Freedom of Expression Was the Focus When President Paula A. Johnson Led the Independence Day Service at Union Chapel

Freedom of Expression Was the Focus When President Paula A. Johnson Led the Independence Day Service at Union Chapel

July 14, 2017
President Johnson speaks at Union Chapel

Wellesley President Paula Johnson addressed the issue of free expression on college campuses in a July 4 speech entitled “Freedom of Expression: Beyond Rights, Beyond Words” at Union Chapel, an interdenominational church in Oak Bluffs on Martha’s Vineyard. She spoke during the chapel’s annual Independence Day service, a popular tradition on the island. Past speakers have included former U.S. Secretary of Homeland Security Jeh Johnson, former Massachusetts Governor Deval Patrick, and former Chief Justice of the Massachusetts Supreme Judicial Court Margaret Marshall.

“We must find ways to move beyond either/or thinking. We can be fully committed to freedom of expression and at the same time deeply concerned with the impact of our words on other people,” said Johnson. “Love, kindness, compassion, generosity—these are not values we can check at the campus gates. We must open minds, but we must also open hearts.”

The Vineyard Gazette reported that Johnson situated her topic in the context of the current national political climate. “The idea that college exists apart from the so-called real world has always been a myth, but never more so than now,” Johnson said. “The outside world does not stay outside—and I mean that quite literally.” She noted that the travel ban and a crackdown on immigration are two real-world issues facing college students and their families.  

Also distressing, she said, is “the seeming normalization of casually disrespectful treatment of women.” She continued, “So many people feel under threat and at risk of imminent harm. And no one feels this more than people who already felt vulnerable.”

Kay Lehman Schlozman ’68, a political science professor at Boston College, attended the Union Chapel service and said that, as the congregation sang “America the Beautiful,” she smiled in assent as Johnson sang, “and crown thy good with sisterhood.” Of Johnson’s speech, Schlozman said, “She demonstrated a remarkable ability to thread the needle on an issue that is currently roiling American higher education. I came away with a clearer understanding that campuses need to be places where controversial ideas can be aired without being shouted down; that criticism of offensive ideas is not tantamount to censorship; and that academic communities can come together for civil discussion of issues about which there is disagreement.”

Johnson drew connections between her career in medicine, including as professor of medicine at Harvard Medical School and chief of the Division of Women’s Health Boston’s Brigham and Women’s Hospital, where she founded the Connors Center for Women’s Health and Gender Biology, and her role as Wellesley’s president.
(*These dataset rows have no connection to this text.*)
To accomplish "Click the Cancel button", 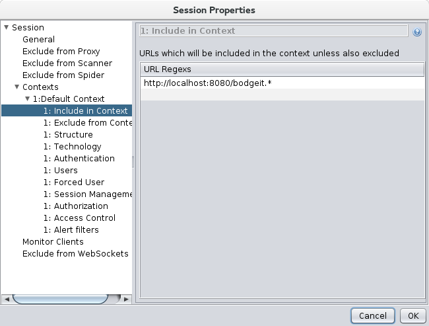I will point(373,315).
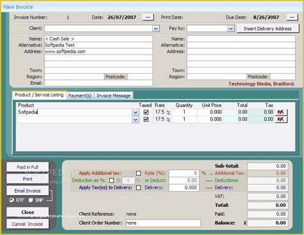Image resolution: width=304 pixels, height=235 pixels.
Task: Delete the second empty product row
Action: (x=281, y=119)
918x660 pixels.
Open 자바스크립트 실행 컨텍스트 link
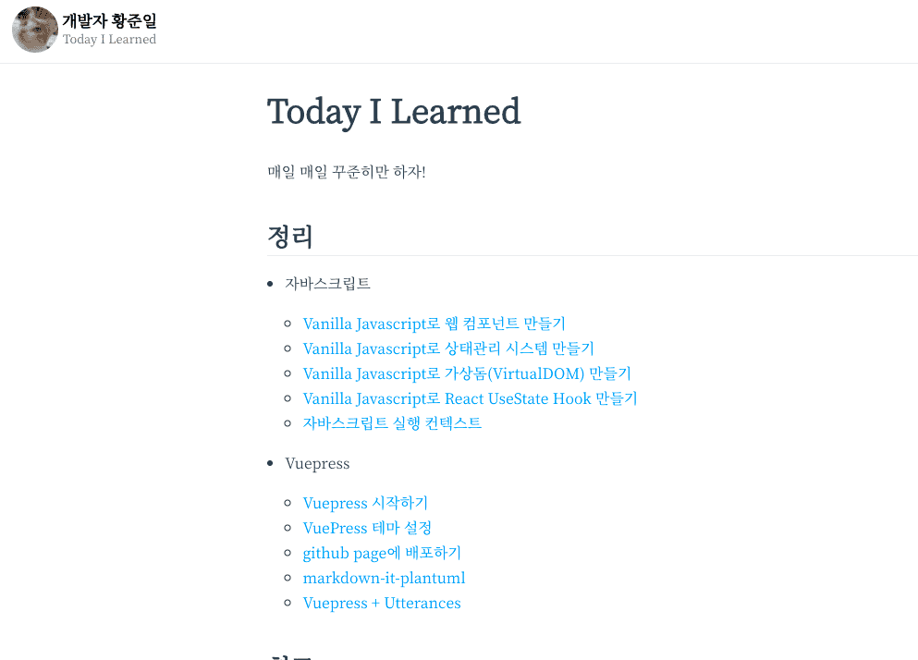pos(392,422)
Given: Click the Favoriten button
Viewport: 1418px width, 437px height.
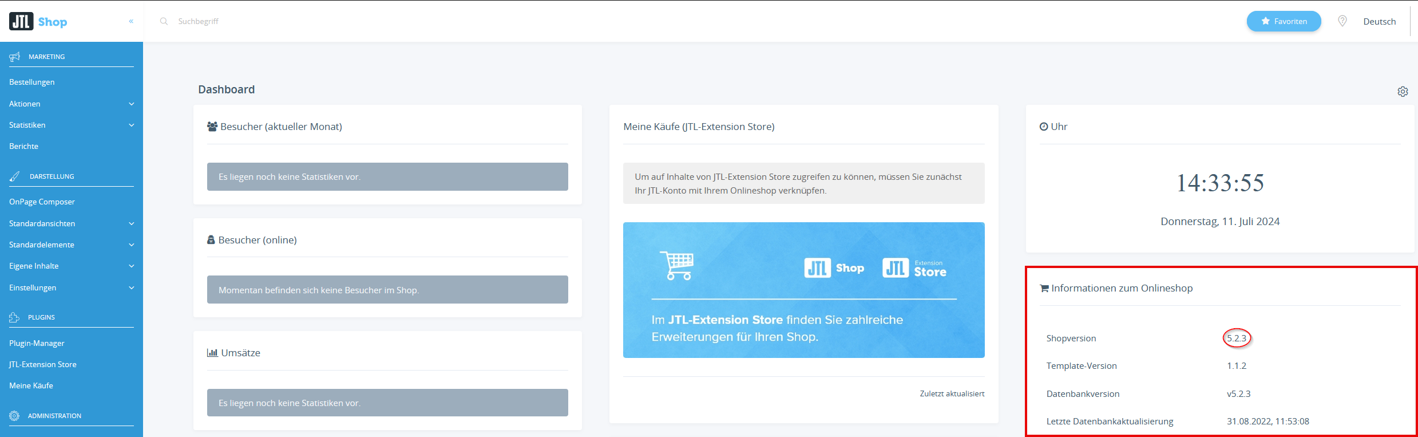Looking at the screenshot, I should coord(1284,21).
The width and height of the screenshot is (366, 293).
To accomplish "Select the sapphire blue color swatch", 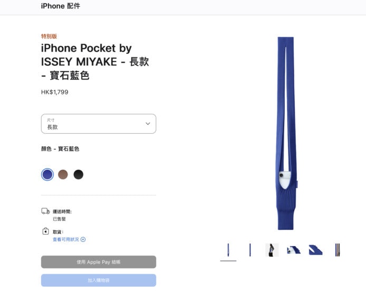I will pyautogui.click(x=47, y=174).
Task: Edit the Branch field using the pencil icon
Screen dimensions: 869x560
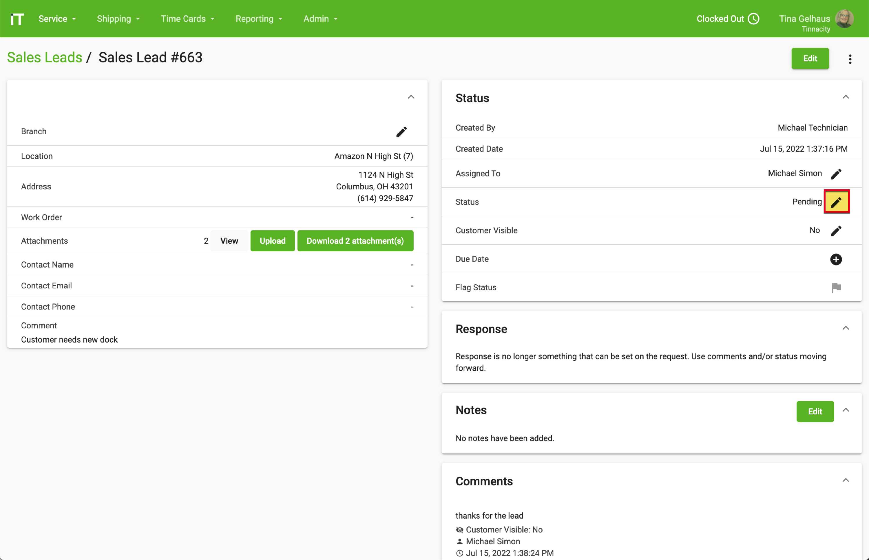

She said, “My years in medicine taught me to lead with questions and listen intently.… As any number of psychologists will tell you, we grow through challenges that stretch us, not through those that break us…This is what I want for Wellesley students—these stretch-but-not-break challenges.”

She continued, “The good physician approaches each patient with a sense of humility, profoundly aware of the limits of their knowledge. Good physicians also recognize that how they talk to patients is as important as what they say. We need to talk in ways that encourage patients to speak openly—that give them a sense of security and confidence they will be heard. And we need to hear what patients say, even when their words are unclear or halting. Even when they have no words.”

Johnson told the audience that while freedom of expression is an important value, it’s not our only value. “What do I have the right to say? That is an important question—but it’s not the only question. We would also do well to ask ourselves: What do I want to say?” Johnson said this is “a powerful question that calls on us to think about what we say in the context of who we want to be.”

Salem Mekuria, professor of art at Wellesley, attended the service, and said Johnson “delivered a very timely message, and the crowd responded to it with a standing ovation.” She said Johnson “spoke passionately about how precious freedom of speech is for our democracy and the great challenge of exercising this privilege with responsibility, care, and compassion.”